_What you need to do_. Put the lines of this listing into a numbered list, leaving out any blank lines.

_The records_.
□ □ □ □ □
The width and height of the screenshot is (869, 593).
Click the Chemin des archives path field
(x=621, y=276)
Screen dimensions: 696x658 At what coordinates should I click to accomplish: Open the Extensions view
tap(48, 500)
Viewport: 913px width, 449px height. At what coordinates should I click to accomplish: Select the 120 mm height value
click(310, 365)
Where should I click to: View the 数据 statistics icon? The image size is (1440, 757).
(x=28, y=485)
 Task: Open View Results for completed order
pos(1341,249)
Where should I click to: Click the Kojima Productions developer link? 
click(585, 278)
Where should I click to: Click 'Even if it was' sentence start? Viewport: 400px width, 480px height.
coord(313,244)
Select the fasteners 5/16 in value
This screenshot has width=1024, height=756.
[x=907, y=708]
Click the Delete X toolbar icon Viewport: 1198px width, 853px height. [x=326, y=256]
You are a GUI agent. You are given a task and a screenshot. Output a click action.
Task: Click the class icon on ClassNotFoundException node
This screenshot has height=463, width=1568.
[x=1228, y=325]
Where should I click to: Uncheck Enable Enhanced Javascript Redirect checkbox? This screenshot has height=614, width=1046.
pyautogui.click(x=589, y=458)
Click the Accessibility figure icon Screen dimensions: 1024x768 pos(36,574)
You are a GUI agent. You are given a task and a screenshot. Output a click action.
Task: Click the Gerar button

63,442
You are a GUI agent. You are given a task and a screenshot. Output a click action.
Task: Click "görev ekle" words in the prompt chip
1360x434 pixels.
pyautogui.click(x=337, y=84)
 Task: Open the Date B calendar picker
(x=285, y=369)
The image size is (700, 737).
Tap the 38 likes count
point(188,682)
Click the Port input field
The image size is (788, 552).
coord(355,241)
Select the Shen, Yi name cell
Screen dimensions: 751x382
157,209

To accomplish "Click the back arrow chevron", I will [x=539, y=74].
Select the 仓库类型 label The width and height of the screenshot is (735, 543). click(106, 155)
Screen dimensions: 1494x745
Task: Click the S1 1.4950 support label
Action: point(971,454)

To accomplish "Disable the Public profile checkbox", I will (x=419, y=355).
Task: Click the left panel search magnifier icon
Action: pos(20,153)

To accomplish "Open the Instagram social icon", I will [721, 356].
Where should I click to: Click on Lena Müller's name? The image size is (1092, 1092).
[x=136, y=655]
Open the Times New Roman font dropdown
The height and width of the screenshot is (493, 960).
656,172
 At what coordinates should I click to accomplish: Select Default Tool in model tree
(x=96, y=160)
□ □ □ □ □
_Result of the exercise_.
1. The width and height of the screenshot is (869, 593).
2. Click the Chemin des archives path field
3. (x=621, y=276)
4. Screen dimensions: 696x658 At what coordinates should I click to accomplish: Open the Extensions view
5. tap(48, 500)
6. Viewport: 913px width, 449px height. At what coordinates should I click to accomplish: Select the 120 mm height value
7. click(310, 365)
8. Where should I click to: View the 数据 statistics icon? The image size is (1440, 757).
9. (x=28, y=485)
10.  Task: Open View Results for completed order
11. pos(1341,249)
12. Where should I click to: Click the Kojima Productions developer link? 
13. click(585, 278)
14. Where should I click to: Click 'Even if it was' sentence start? Viewport: 400px width, 480px height.
15. coord(313,244)
16. Select the fasteners 5/16 in value
17. This screenshot has width=1024, height=756.
18. [x=907, y=708]
19. Click the Delete X toolbar icon Viewport: 1198px width, 853px height. [x=326, y=256]
20. You are a GUI agent. You are given a task and a screenshot. Output a click action.
21. Task: Click the class icon on ClassNotFoundException node
22. This screenshot has height=463, width=1568.
23. [x=1228, y=325]
24. Where should I click to: Uncheck Enable Enhanced Javascript Redirect checkbox? This screenshot has height=614, width=1046.
25. pyautogui.click(x=589, y=458)
26. Click the Accessibility figure icon Screen dimensions: 1024x768 pos(36,574)
27. You are a GUI agent. You are given a task and a screenshot. Output a click action.
28. Task: Click the Gerar button
29. 63,442
30. You are a GUI agent. You are given a task and a screenshot. Output a click action.
31. Task: Click "görev ekle" words in the prompt chip
32. 1360x434 pixels.
33. pyautogui.click(x=337, y=84)
34.  Task: Open the Date B calendar picker
35. (x=285, y=369)
36. The image size is (700, 737).
37. Tap the 38 likes count
38. point(188,682)
39. Click the Port input field
40. The image size is (788, 552).
41. coord(355,241)
42. Select the Shen, Yi name cell
43. Screen dimensions: 751x382
44. 157,209
45. To accomplish "Click the back arrow chevron", I will [x=539, y=74].
46. Select the 仓库类型 label The width and height of the screenshot is (735, 543). click(106, 155)
47. Screen dimensions: 1494x745
48. Task: Click the S1 1.4950 support label
49. Action: point(971,454)
50. To accomplish "Disable the Public profile checkbox", I will (x=419, y=355).
51. Task: Click the left panel search magnifier icon
52. Action: pos(20,153)
53. To accomplish "Open the Instagram social icon", I will [721, 356].
54. Where should I click to: Click on Lena Müller's name? The image size is (1092, 1092).
55. [x=136, y=655]
56. Open the Times New Roman font dropdown
57. The height and width of the screenshot is (493, 960).
58. 656,172
59.  At what coordinates should I click to accomplish: Select Default Tool in model tree
60. (x=96, y=160)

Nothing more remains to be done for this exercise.